126. Les lois sont divines ou humaines.

Les lois divines sont naturelles ou révélées. Celles-ci influent plus ou moins sur les actes des législateurs humains; mais, en elles-mêmes, elles ne règlent avec indépendance que la conscience ou ce qui concerne la morale, la religion, c'est-à-dire, les dogmes religieux ou la discipline ecclésiastique intérieure.

127. Pour le chrétien et même pour le simple théiste, qui, admettant la puissance infinie et la souveraine justice de Dieu, croit à la Providence, la loi naturelle n'est pas seulement la droite raison, l'équité naturelle; c'est la volonté même de Dieu

manifestée par ses ouvrages, autrement par la nature des étres, et reconnue par la raison.
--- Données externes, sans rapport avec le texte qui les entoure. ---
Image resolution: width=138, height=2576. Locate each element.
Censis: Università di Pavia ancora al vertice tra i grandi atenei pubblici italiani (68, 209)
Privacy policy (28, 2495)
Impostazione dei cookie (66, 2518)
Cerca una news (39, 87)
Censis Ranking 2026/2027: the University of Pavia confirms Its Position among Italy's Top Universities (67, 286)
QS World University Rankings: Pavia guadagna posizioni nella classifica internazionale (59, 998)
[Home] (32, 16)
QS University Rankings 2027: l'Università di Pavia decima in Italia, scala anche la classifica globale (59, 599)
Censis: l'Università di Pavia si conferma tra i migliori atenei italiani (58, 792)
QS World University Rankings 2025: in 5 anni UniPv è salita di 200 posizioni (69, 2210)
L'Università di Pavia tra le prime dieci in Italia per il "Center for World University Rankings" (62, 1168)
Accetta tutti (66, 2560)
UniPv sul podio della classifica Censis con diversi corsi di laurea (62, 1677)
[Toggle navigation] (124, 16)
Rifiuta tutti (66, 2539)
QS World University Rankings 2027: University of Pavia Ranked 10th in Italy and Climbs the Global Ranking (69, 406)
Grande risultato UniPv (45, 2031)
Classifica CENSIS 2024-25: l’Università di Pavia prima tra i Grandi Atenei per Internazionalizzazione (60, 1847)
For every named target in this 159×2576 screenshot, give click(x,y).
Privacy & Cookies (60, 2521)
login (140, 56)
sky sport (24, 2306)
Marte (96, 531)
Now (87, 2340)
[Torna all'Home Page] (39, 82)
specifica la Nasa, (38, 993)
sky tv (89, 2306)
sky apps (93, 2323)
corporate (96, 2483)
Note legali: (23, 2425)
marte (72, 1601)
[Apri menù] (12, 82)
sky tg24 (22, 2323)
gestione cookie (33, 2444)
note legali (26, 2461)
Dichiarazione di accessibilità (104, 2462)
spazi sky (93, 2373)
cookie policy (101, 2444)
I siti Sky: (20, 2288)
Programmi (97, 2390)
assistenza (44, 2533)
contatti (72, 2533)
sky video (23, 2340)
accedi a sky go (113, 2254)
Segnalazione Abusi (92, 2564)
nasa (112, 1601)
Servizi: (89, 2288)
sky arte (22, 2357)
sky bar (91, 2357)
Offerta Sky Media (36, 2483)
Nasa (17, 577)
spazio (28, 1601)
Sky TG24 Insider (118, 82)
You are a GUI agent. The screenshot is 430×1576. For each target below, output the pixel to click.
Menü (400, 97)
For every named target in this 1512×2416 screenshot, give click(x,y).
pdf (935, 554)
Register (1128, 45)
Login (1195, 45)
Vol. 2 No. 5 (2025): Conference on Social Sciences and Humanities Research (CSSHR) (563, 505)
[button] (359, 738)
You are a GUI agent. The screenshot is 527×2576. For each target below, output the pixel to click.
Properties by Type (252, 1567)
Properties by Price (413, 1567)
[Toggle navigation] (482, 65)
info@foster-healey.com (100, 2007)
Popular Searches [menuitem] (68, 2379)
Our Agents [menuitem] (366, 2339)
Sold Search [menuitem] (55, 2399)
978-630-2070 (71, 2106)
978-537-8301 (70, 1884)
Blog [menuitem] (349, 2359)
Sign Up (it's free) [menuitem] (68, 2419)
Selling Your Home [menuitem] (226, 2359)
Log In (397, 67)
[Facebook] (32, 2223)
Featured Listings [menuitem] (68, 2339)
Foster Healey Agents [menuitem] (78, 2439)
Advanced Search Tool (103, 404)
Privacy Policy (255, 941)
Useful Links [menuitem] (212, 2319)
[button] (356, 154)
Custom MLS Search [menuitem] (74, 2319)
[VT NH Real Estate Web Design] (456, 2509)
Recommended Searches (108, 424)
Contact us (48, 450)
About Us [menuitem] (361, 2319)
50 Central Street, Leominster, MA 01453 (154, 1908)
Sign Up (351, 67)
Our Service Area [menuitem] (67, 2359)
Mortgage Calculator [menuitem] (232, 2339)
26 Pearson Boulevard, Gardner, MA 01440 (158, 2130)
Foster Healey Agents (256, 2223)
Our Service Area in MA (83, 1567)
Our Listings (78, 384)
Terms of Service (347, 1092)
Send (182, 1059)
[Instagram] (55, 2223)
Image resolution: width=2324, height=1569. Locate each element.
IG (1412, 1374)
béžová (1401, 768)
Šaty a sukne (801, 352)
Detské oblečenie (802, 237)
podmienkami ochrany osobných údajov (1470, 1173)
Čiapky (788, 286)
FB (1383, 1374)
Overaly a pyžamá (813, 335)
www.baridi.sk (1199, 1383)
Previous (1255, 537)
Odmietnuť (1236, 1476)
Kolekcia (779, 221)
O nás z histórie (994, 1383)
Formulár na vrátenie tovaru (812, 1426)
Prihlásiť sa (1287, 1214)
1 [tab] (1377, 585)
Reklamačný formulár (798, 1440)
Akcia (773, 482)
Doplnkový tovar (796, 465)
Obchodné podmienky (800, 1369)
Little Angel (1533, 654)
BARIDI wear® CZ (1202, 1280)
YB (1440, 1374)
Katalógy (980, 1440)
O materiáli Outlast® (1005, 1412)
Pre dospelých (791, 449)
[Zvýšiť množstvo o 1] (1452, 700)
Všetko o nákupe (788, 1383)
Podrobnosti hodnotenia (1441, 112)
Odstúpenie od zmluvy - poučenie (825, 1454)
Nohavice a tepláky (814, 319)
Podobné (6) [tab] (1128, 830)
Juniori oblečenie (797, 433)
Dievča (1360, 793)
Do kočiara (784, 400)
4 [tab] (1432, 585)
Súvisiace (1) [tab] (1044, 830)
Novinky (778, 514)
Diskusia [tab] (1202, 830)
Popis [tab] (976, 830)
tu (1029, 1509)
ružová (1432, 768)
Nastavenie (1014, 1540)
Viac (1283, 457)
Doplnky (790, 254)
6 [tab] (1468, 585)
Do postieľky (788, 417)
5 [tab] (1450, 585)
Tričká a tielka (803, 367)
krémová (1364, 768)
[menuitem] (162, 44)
Le trèspetit nombre des hommes qui ont le malheur de professer l'athéisme, ne rejette pas toujours les lois naturelles ; mais il n'y peut reconnaître que des convenances plus ou moins probables, plus ou moins sujettes à contestation; il n'y aperçoit de lien moral que l'utilité prétendue dont il se fait le souverain juge.

Il y a même des athées qui n'admettent aucun droit naturel que celui qui dérive d'une convention formelle.

Le moindre inconvénient de ces systèmes d'athéisme, dont les funestes conséquences préjugent la fausseté, est d'obliger les législateurs à rendre les lois plus dures et plus terribles.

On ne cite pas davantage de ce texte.